Delaware Wraps Another Down Year for Online Poker
Delaware is a small online poker market, especially in comparison to New Jersey. While there are no numbers available for Nevada, it is a safe assumption that Nevada pulls more revenue than Delaware by way of population and gambling reputation alone.
The final numbers for Delaware’s online gambling market in 2017 includes revenue from tables games, video lottery, and internet poker. With the breakdown of the numbers for the year – and all past years since the industry’s inception in 2013 – it is clear that while all of its online gaming has been on a downswing, poker is the segment that has suffered the most.
New Jersey’s poker market has been decreasing steadily for some time as well, as evidenced by its final 2017 numbers. Despite more players becoming aware of regulated poker over the internet in parts of the United States, it has not translated into higher revenue or any type of growth in the market yet.
Delaware Quarterly and Yearly Numbers
As reported by the Delaware Lottery, the three racetracks that provide online poker services for Delaware residents and visitors delivered their final numbers for 2017. As usual, Delaware Park continued to dominate with a significant majority of the revenue, with Dover Downs in a distant second place and Harrington Raceway on the short end.

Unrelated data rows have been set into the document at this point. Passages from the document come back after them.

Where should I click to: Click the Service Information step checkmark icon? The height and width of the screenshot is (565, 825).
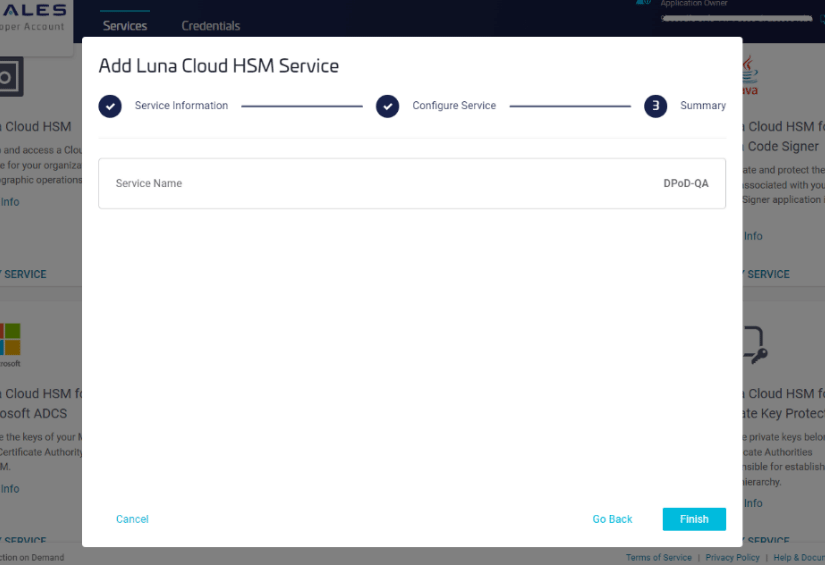pyautogui.click(x=110, y=106)
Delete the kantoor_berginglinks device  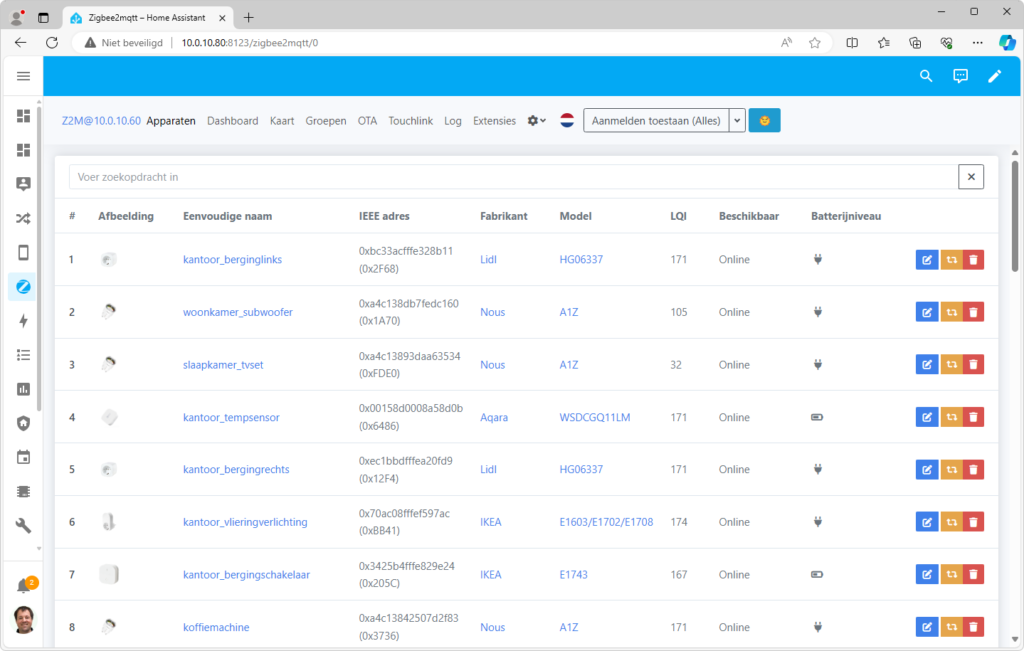973,260
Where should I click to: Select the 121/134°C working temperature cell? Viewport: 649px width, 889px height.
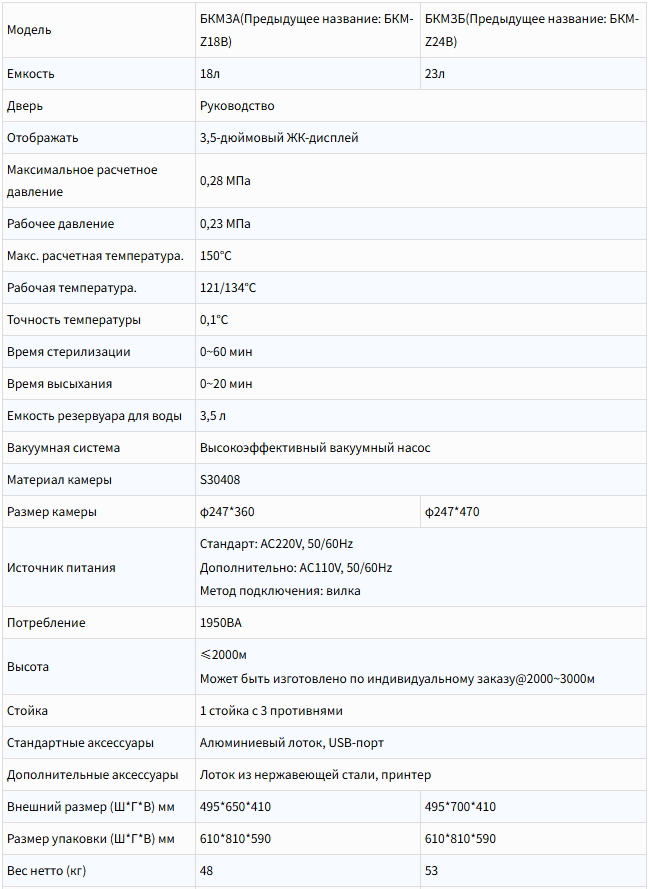click(x=421, y=288)
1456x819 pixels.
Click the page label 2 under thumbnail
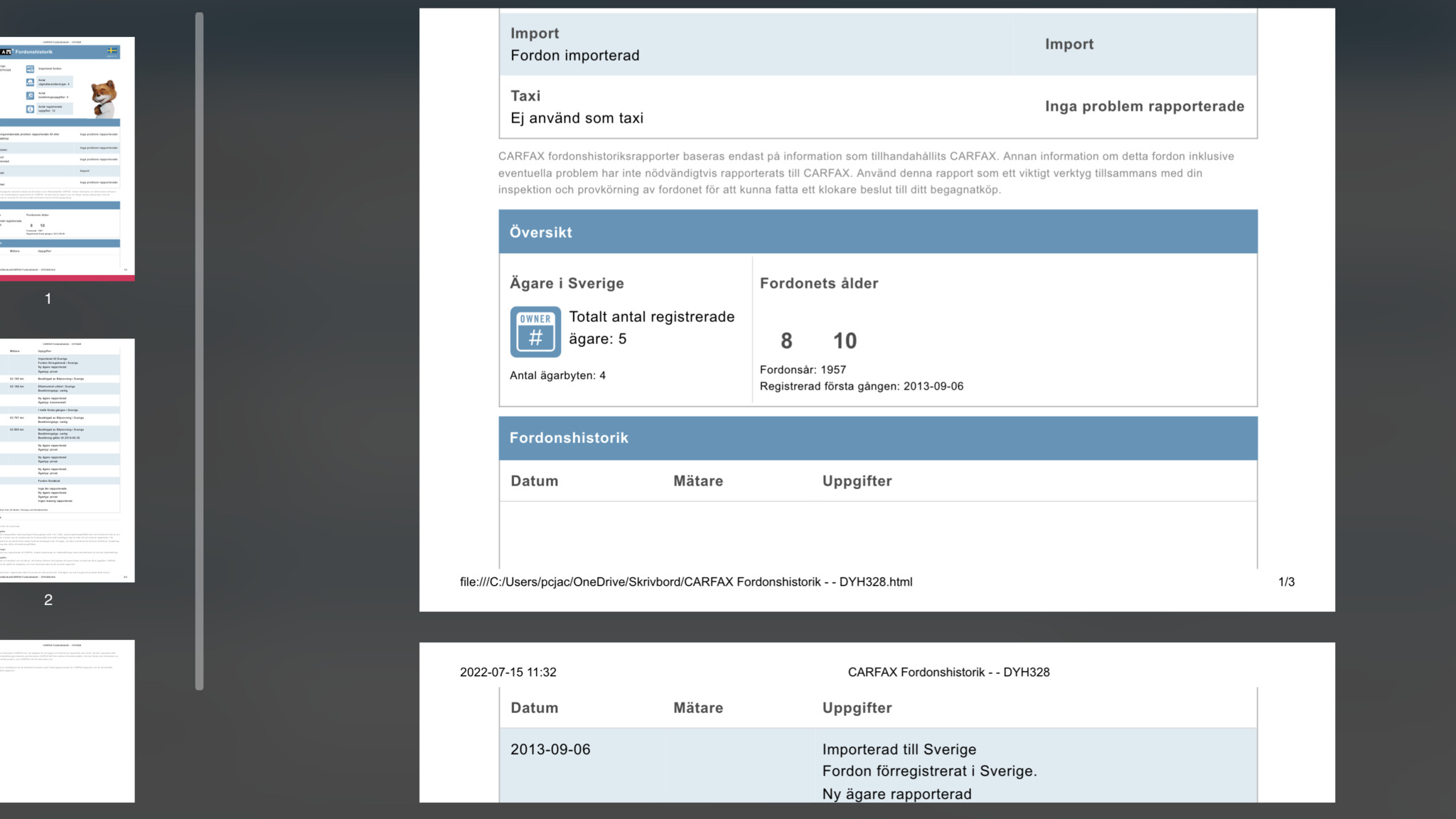48,599
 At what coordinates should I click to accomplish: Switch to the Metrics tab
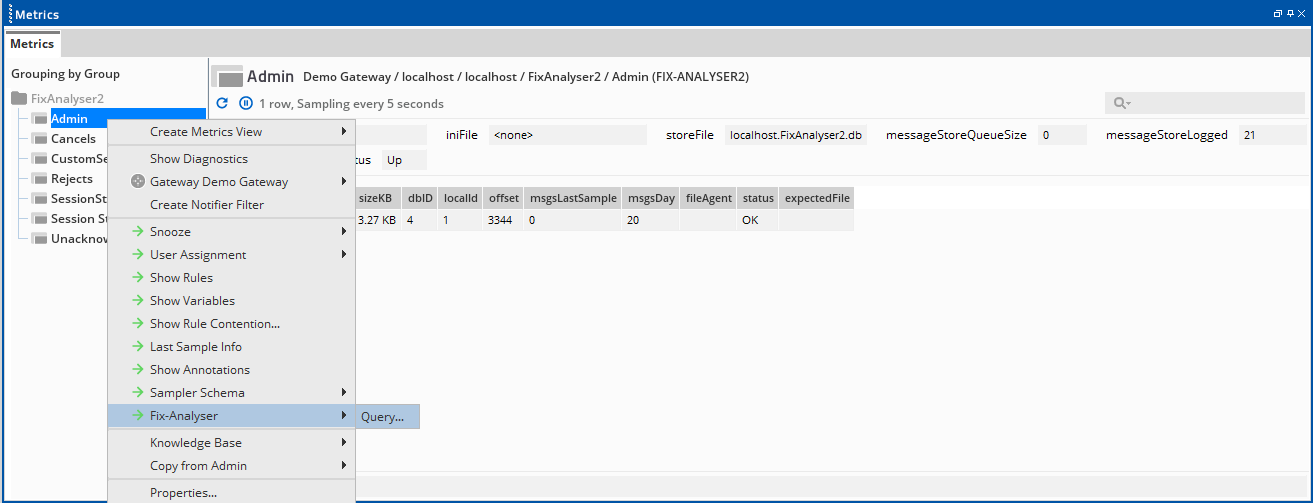pos(32,44)
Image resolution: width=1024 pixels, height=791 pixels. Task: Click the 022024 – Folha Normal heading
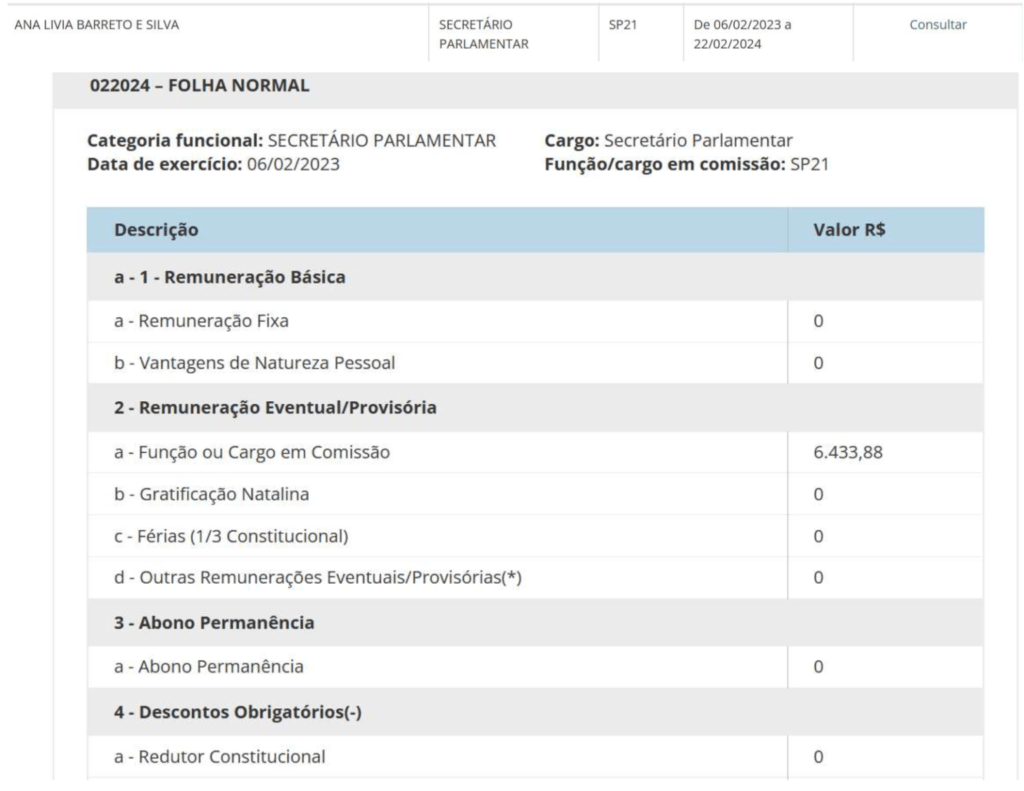click(x=200, y=86)
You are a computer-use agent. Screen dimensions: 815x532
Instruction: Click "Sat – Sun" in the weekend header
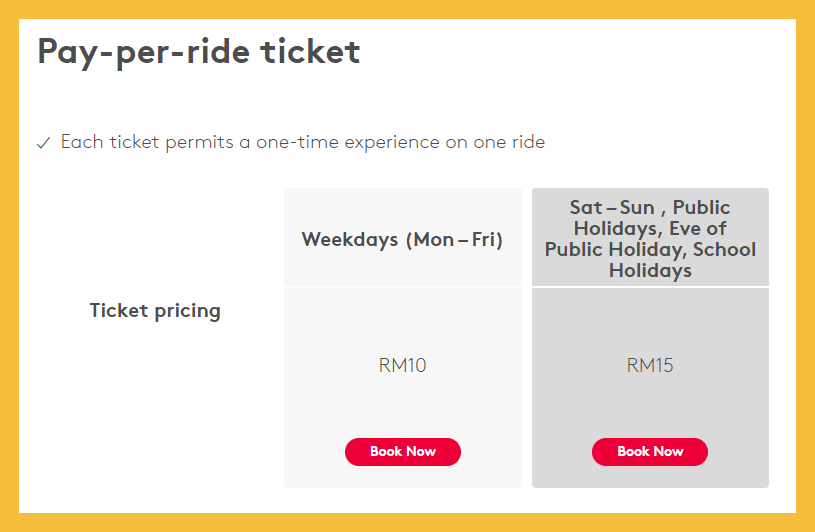point(612,208)
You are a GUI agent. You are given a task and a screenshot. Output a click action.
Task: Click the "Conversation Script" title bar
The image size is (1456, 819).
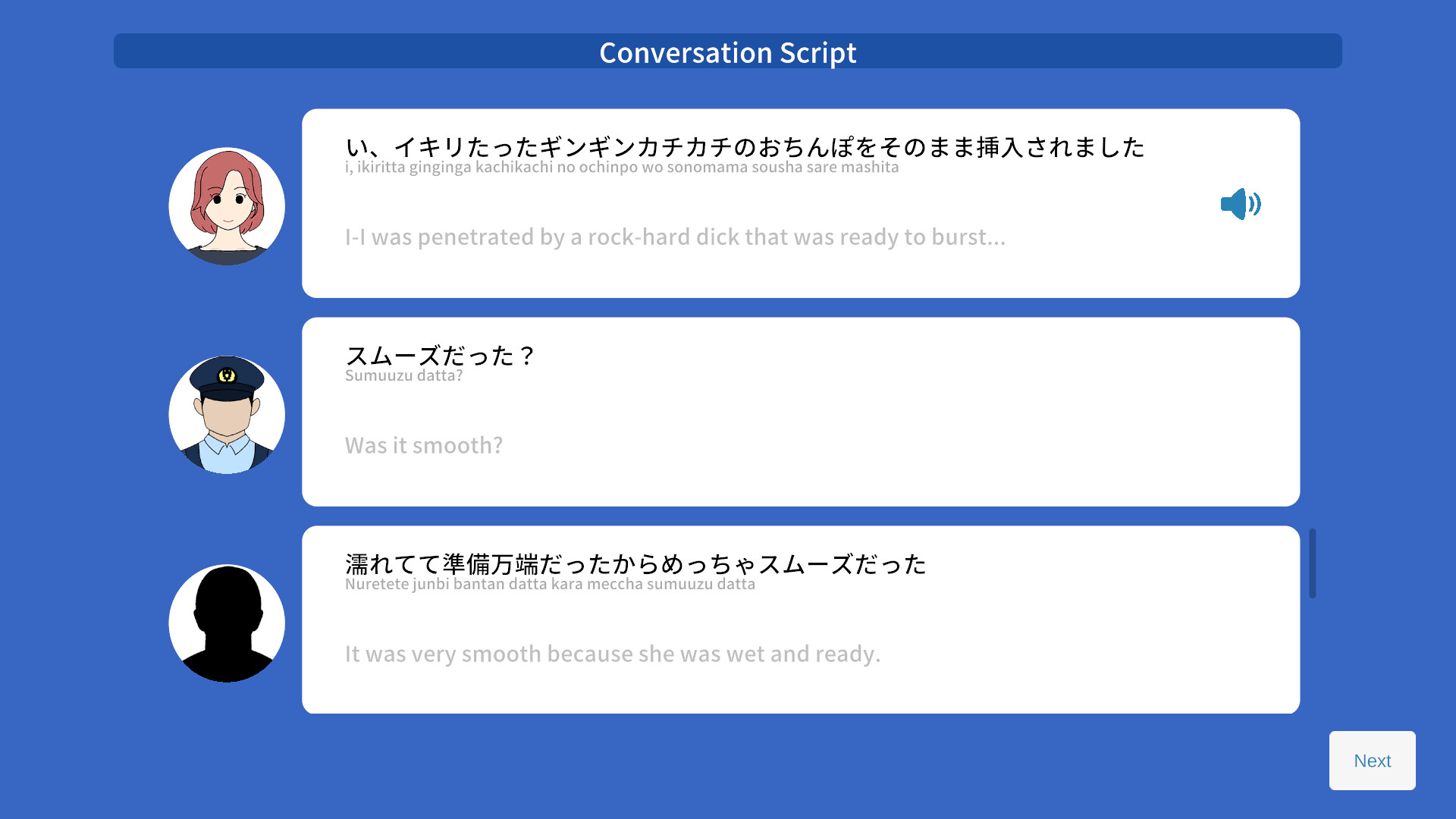click(x=728, y=51)
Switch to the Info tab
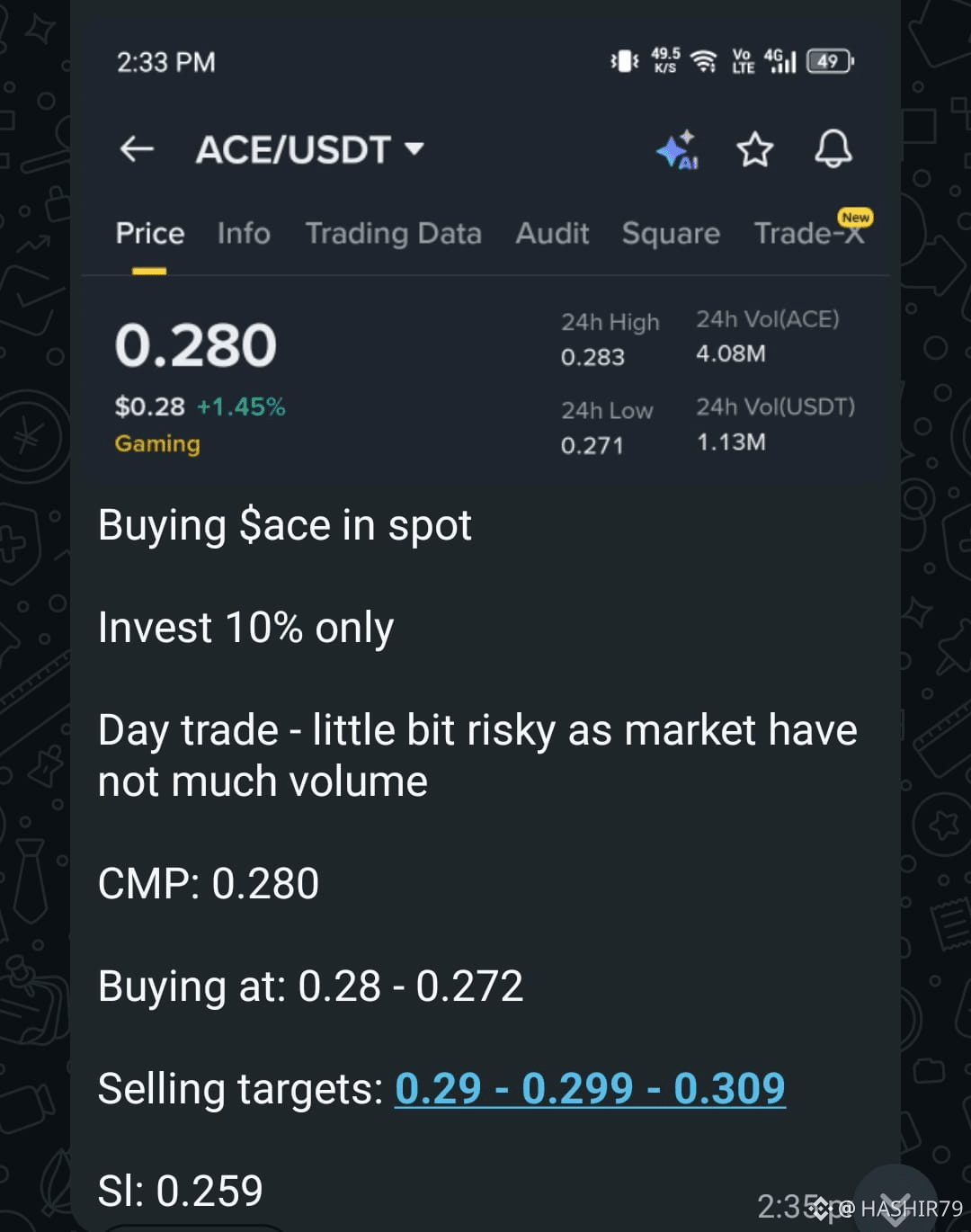971x1232 pixels. coord(244,234)
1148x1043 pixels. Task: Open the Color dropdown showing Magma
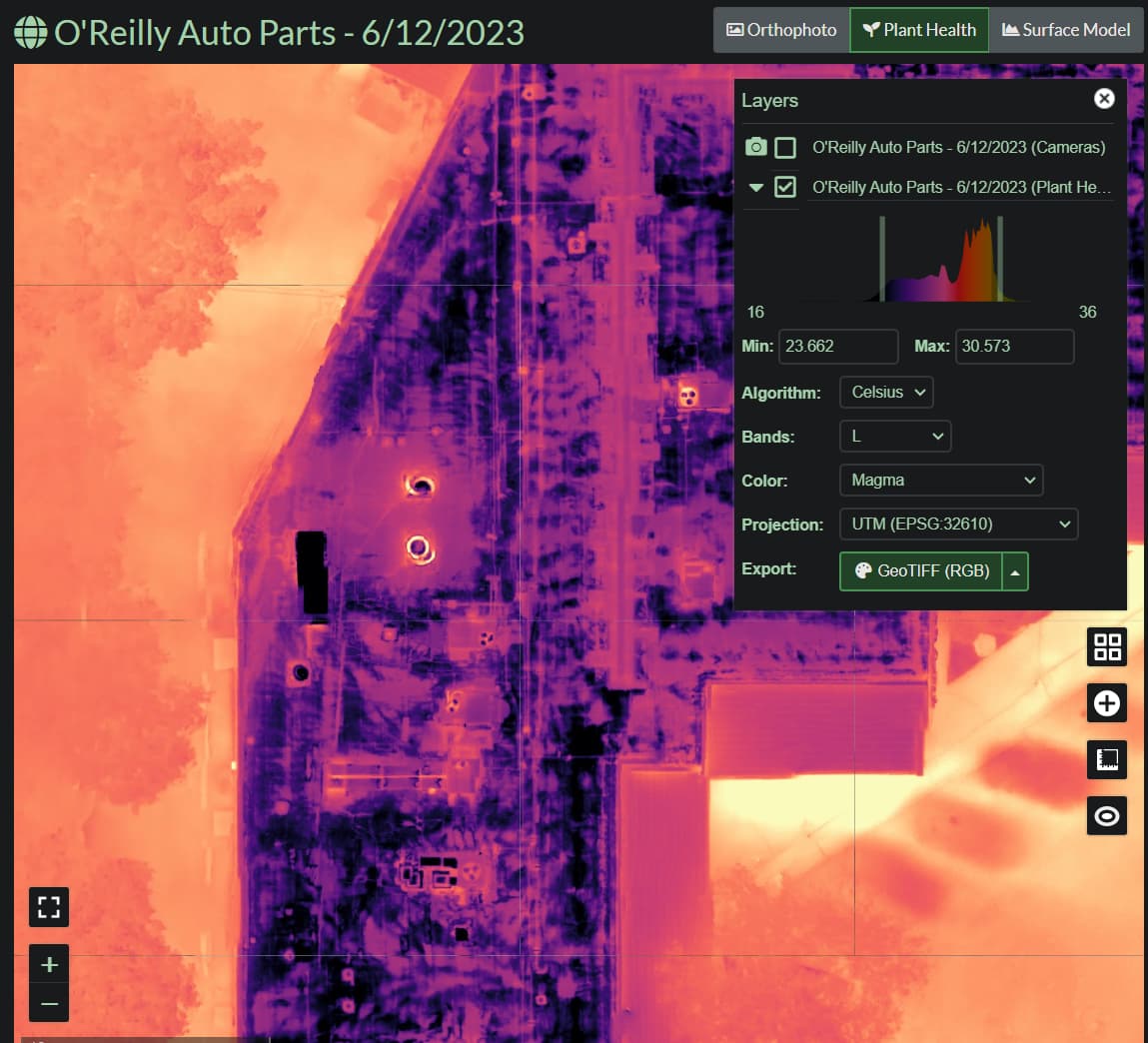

For the year 2017, let’s look at the quarterly poker numbers:
- Q1 rake and fees: $62,557
- Q2 rake and fees: $58,001
- Q3 rake and fees: $58,654
- Q4 rake and fees: $51,874
From the first to fourth quarter, the poker market dipped 17%, quite significant considering the revenue is fairly low in comparison to other types of online gambling in the state. The drops are even more stark when looking at the previous year’s numbers:
- Q1 2016 rake and fees: $91,967 (32% higher year-on-year)
- Q2 2016 rake and fees: $111,400 (48% higher year-on-year)
- Q3 2016 rake and fees: $97,555 (40% higher year-on-year)
- Q4 2016 rake and fees: $75,014 (30% higher year-on-year)
And taking a look at the annual revenue, the drop looks even more significant:
- 2014 total rake and fees: $595,580
- 2015 total rake and fees: $392,401 (down 34% year-on-year)
- 2016 total rake and fees: $375,936 (down 4% year-on-year)
- 2017 total rake and fees: $231,086 (down 39% year-on-year)
Overall, poker has dipped 61% from its first year to its fourth. What makes this even more significant is that Delaware and Nevada share liquidity. This explains why the decrease from 2015 to 2016 was so inconsequential. However, the drop from the launch in Delaware to its current state is drastic.
Look for a 2018 Upswing
In late 2017, New Jersey signed an agreement with Nevada and Delaware to share online poker liquidity. There have been few updates since then, but it is widely anticipated that the three states will officially launch the shared poker network sometime in 2018.
The only site prepared to launch on said network is WSOP/888, the only site operating in all three states. There are online operators that could make moves to launch in Nevada, however, and this could improve the network if it happens.
Another perk for the regulated internet poker industry in the United States is the entry of Pennsylvania into the mix. With its decision to regulate online gambling late in 2017, it is likely that poker operators will be able to begin the licensing application process within the coming months. This puts poker on track to launch in mid-2018. While Pennsylvania has yet to discuss the possibility of joining the interstate network for poker, it is quite possible that preliminary discussions are underway. Obviously, the priority is to launch the poker and casino games sites first, so Pennsylvania may not join the network until late 2018 or 2019, but its almost-inevitable foray into the partnership will boost poker revenue in all four states.
To answer a question many have: Yes, PA is expected to pool online poker players with New Jersey, Nevada, and Delaware.
— US Poker (@uspoker) October 31, 2017
In addition, states like New York and Michigan have edged closer to legalizing and regulating poker in past years and will take another shot at it in 2018. If lawmakers follow Pennsylvania’s lead, the growth of the industry could be set on a solid path forward.
Without more liquidity and the growth of the overall industry, Delaware is likely to continue falling into even more obscurity.